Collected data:

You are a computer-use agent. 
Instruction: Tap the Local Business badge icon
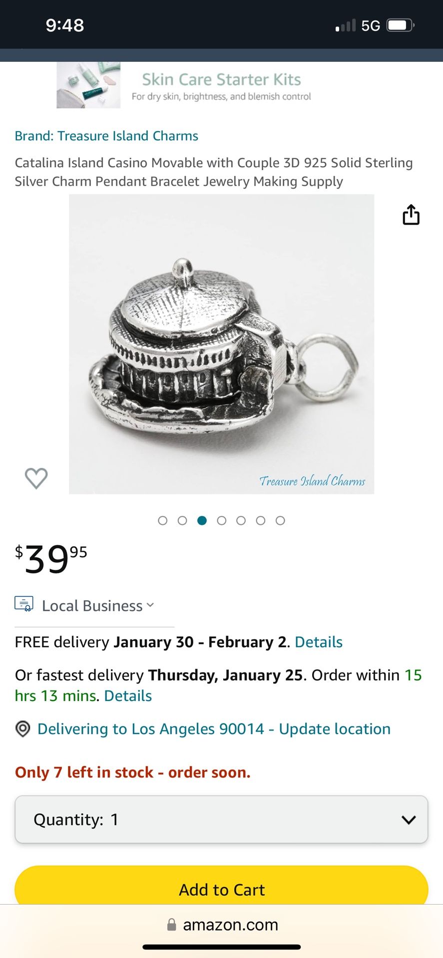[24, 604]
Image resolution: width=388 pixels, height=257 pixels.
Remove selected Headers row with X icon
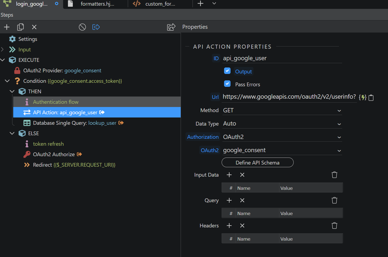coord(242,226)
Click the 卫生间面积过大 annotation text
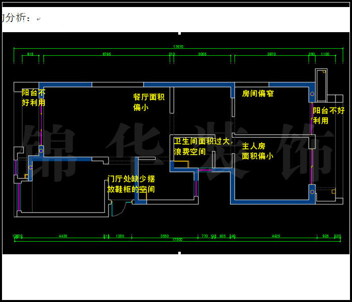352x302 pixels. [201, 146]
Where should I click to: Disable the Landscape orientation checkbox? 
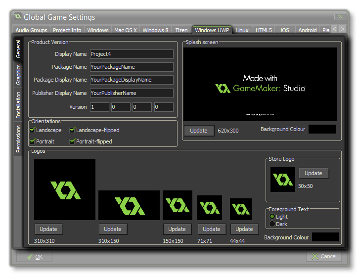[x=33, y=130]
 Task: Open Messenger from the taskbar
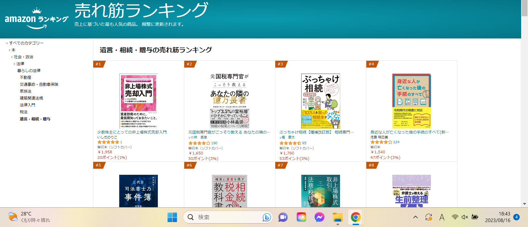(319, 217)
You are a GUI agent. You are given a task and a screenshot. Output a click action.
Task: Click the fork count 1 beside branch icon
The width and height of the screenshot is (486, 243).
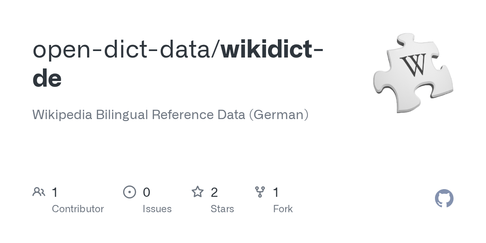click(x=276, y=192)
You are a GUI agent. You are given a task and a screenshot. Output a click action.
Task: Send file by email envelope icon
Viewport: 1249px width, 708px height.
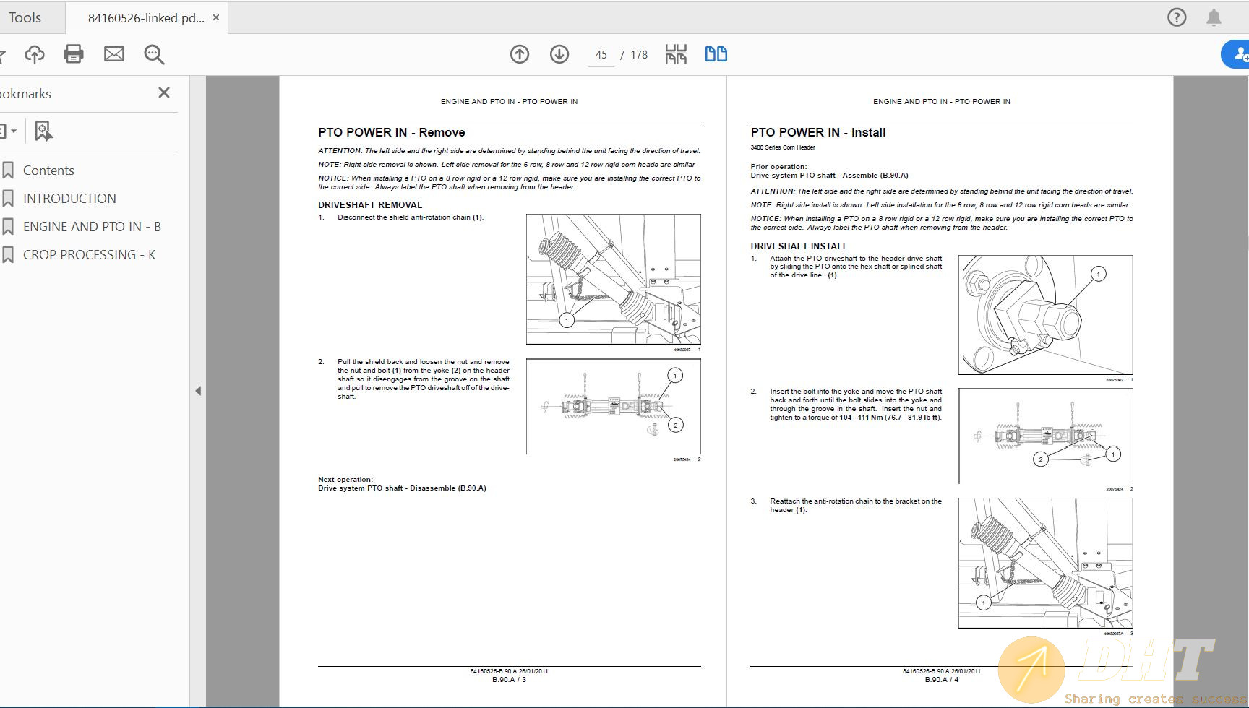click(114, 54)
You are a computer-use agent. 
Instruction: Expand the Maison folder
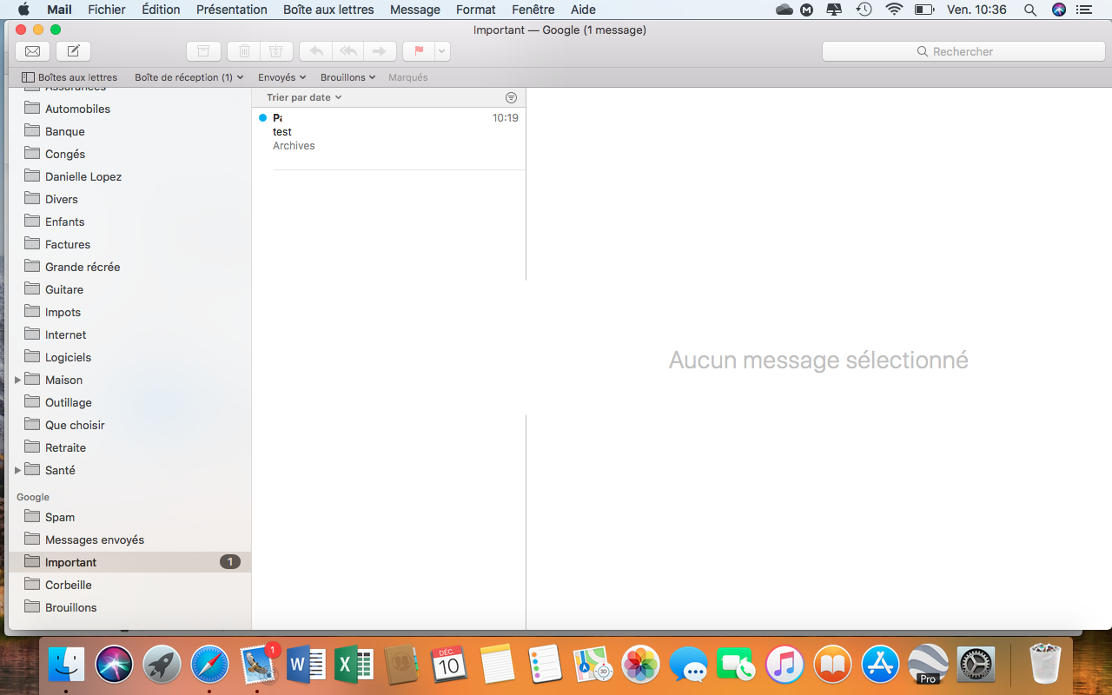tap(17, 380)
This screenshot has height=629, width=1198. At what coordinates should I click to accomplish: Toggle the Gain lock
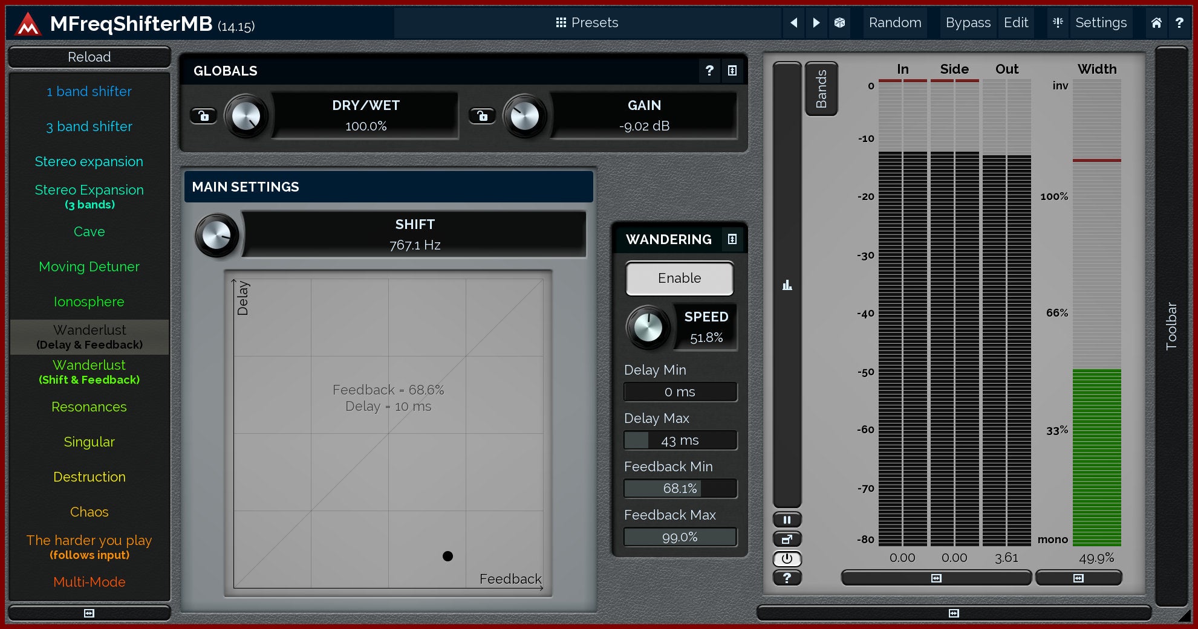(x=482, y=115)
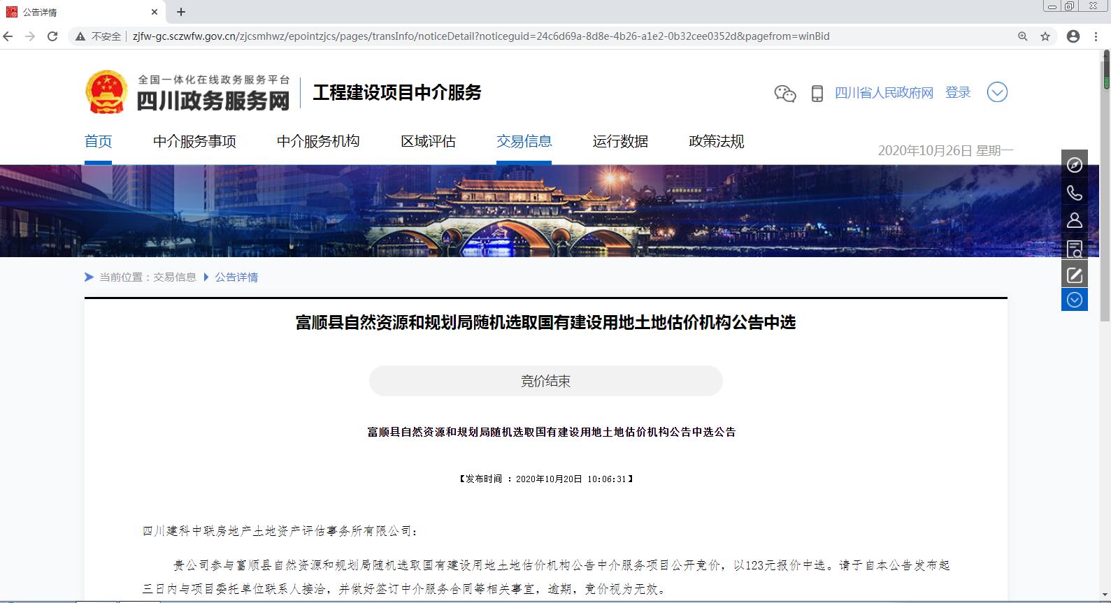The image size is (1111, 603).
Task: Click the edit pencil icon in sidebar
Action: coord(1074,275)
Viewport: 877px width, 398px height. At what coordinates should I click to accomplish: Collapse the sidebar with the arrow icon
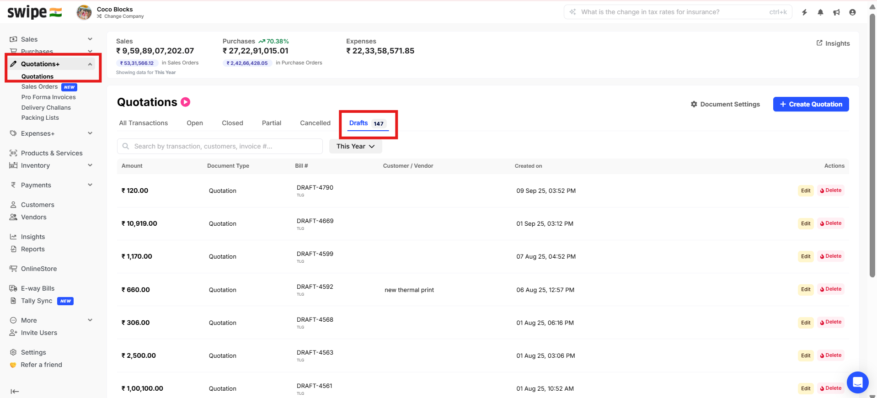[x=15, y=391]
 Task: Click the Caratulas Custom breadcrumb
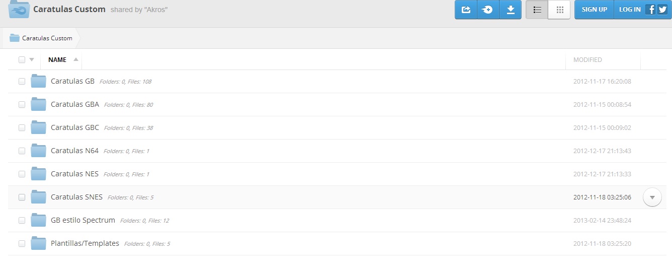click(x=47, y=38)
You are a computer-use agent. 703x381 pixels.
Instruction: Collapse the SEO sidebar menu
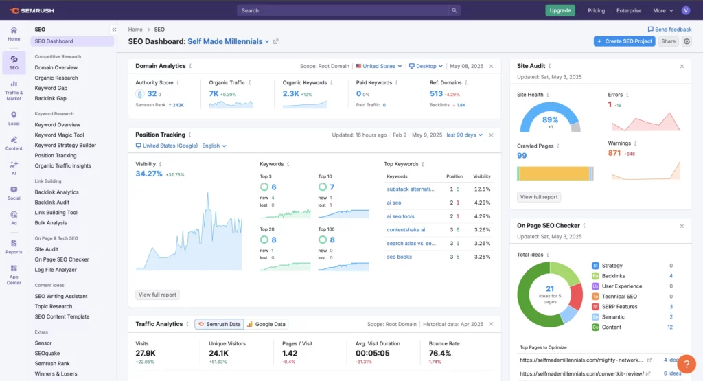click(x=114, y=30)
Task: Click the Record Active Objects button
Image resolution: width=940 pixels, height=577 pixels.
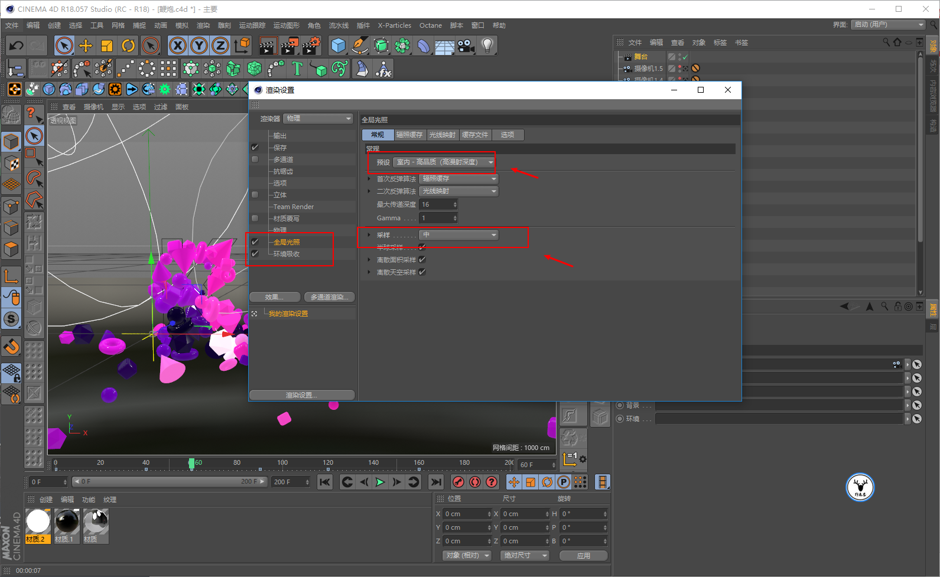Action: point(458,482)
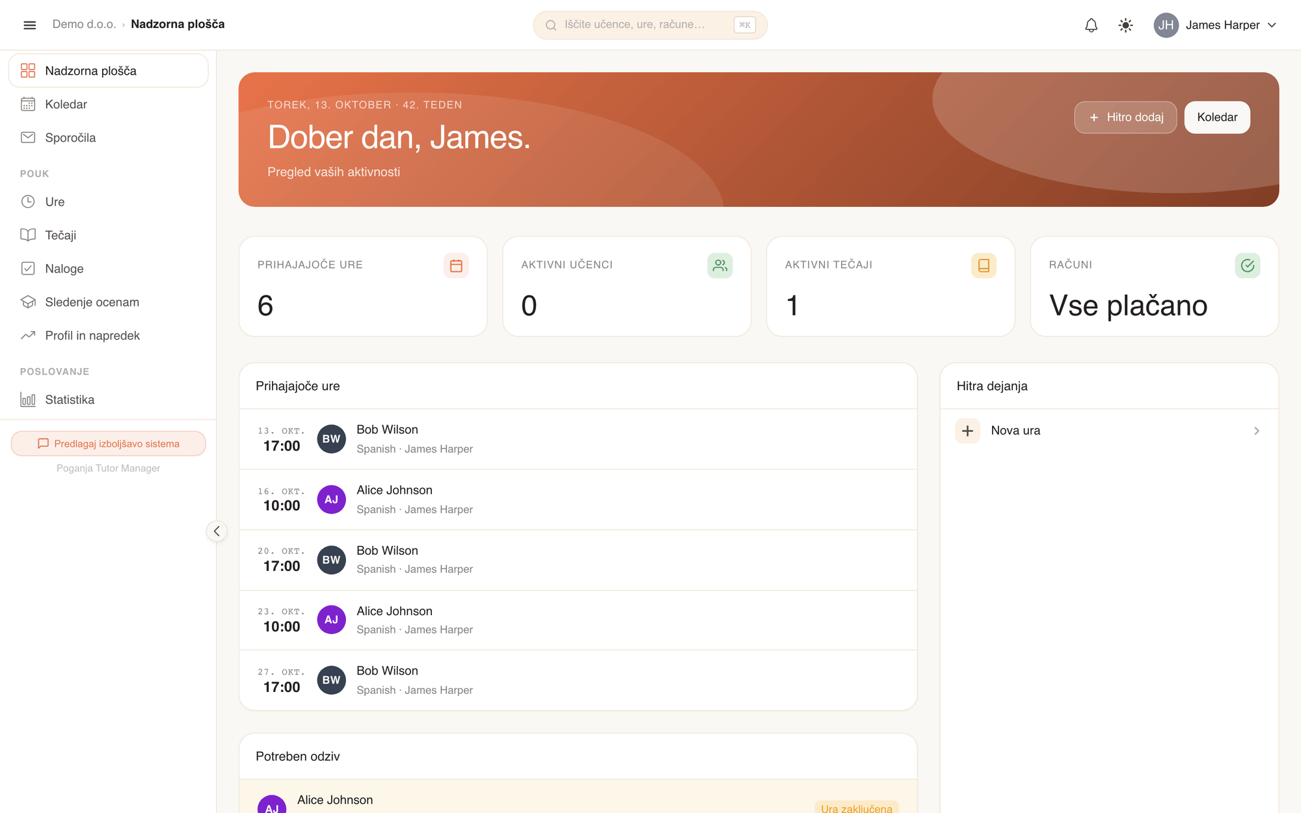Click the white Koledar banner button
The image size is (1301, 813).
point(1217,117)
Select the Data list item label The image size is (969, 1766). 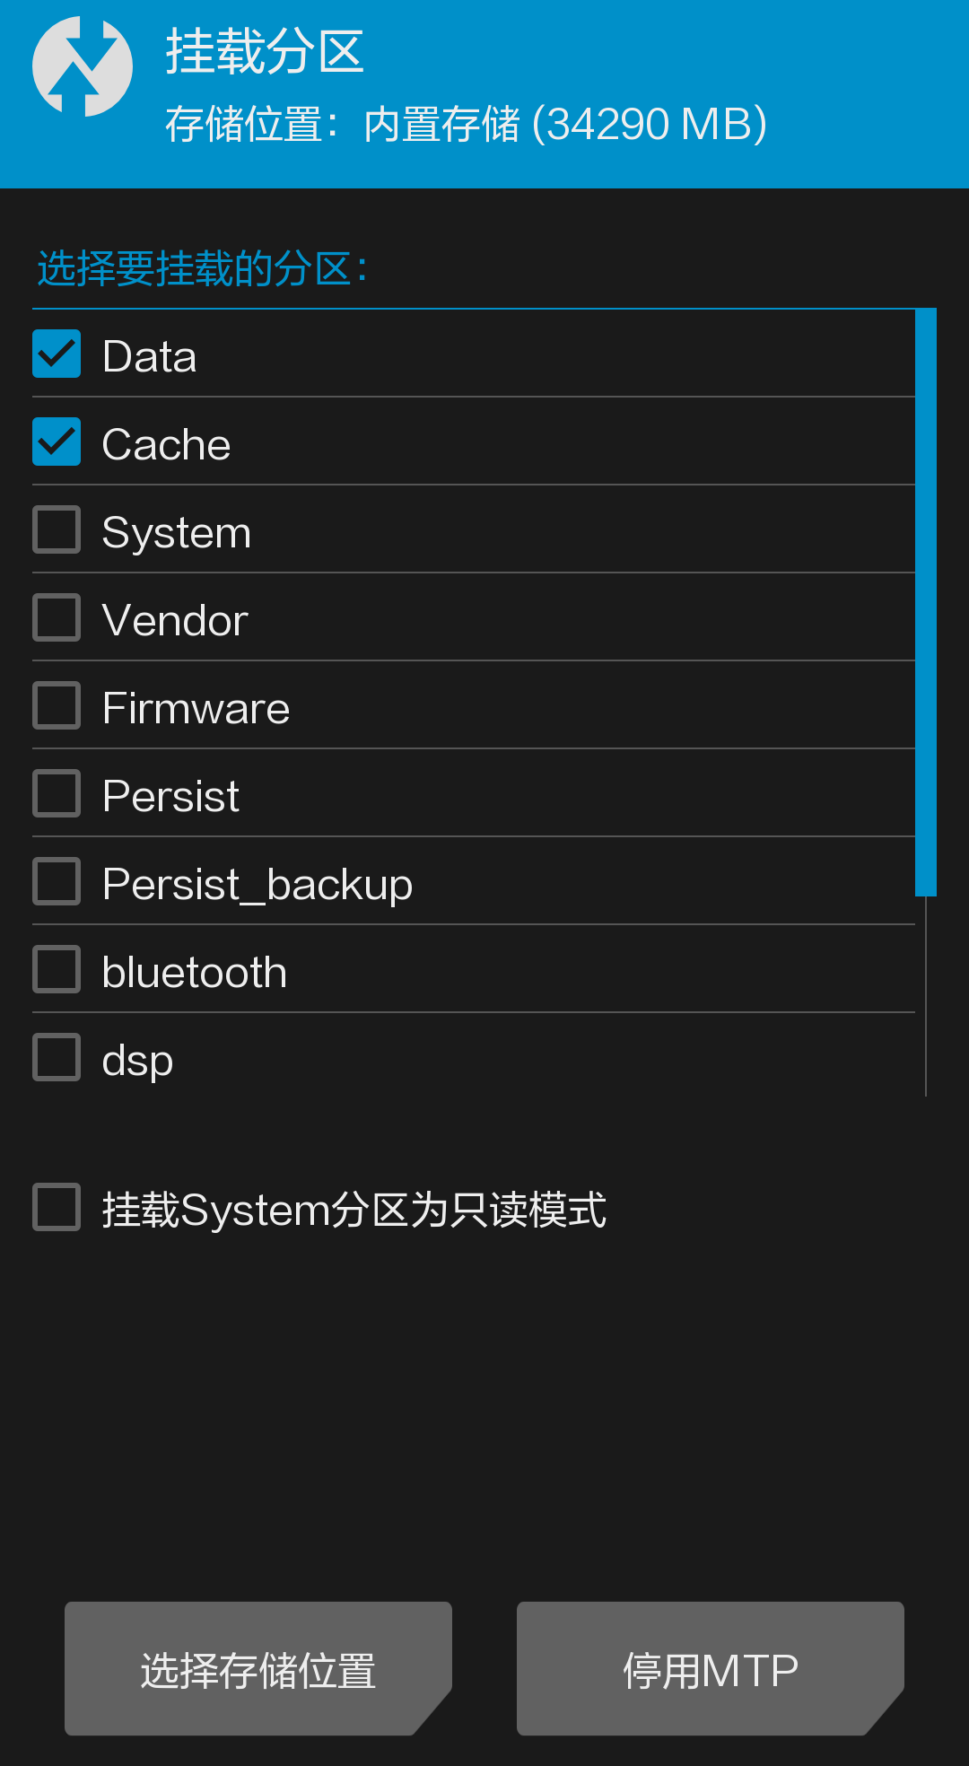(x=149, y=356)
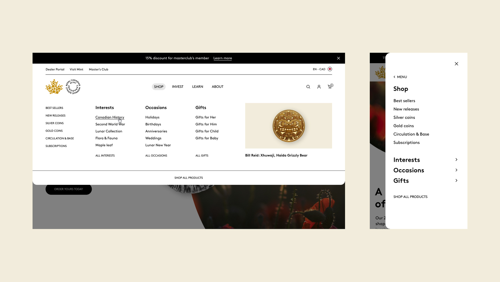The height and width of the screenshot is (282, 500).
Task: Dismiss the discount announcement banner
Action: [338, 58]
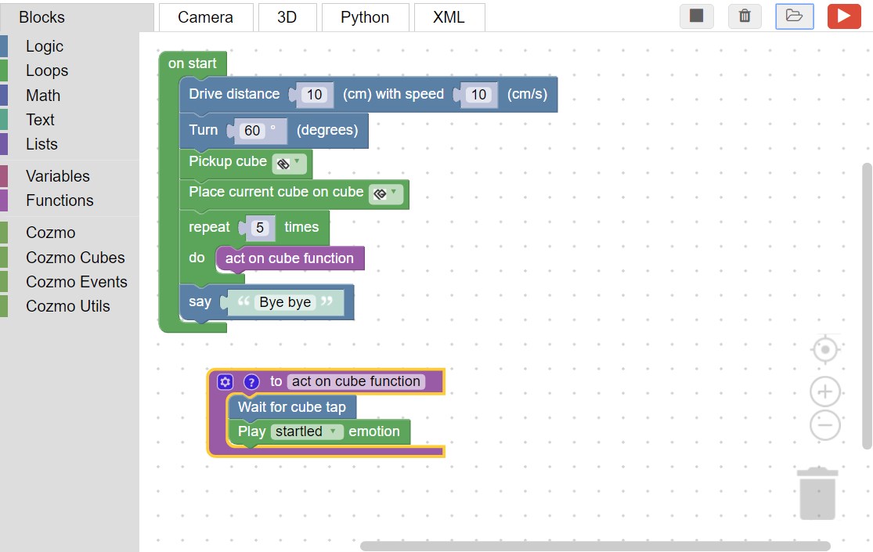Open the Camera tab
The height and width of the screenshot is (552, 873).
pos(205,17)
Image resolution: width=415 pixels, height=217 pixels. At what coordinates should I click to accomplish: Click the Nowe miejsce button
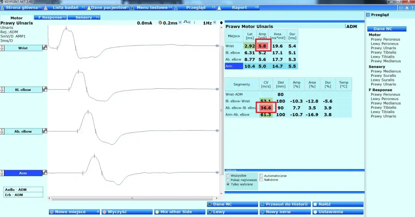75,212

#### [PROBLEM TO SOLVE]
The line holding "Task: Send file by email envelope icon" starts the copy and the line holding "Task: Click the Record Active Objects button" ends it. Repeat those two lines above and all between them exactly, leaving out pictures.

#### [YOUR RESPONSE]
Task: Send file by email envelope icon
Viewport: 1249px width, 708px height.
click(114, 54)
You are a computer-use agent. 
Instruction: Expand the Maison folder
tap(17, 380)
This screenshot has height=629, width=1198. At what coordinates should I click to accomplish: Toggle the Gain lock
(x=482, y=115)
The image size is (1111, 603).
Task: Click the edit pencil icon in sidebar
Action: coord(1074,275)
Viewport: 877px width, 398px height. At what coordinates should I click to accomplish: Collapse the sidebar with the arrow icon
[x=15, y=391]
 Task: Click the Caratulas Custom breadcrumb
click(x=47, y=38)
You are a computer-use agent. 703x381 pixels.
Instruction: Collapse the SEO sidebar menu
click(x=114, y=30)
Task: Click the Record Active Objects button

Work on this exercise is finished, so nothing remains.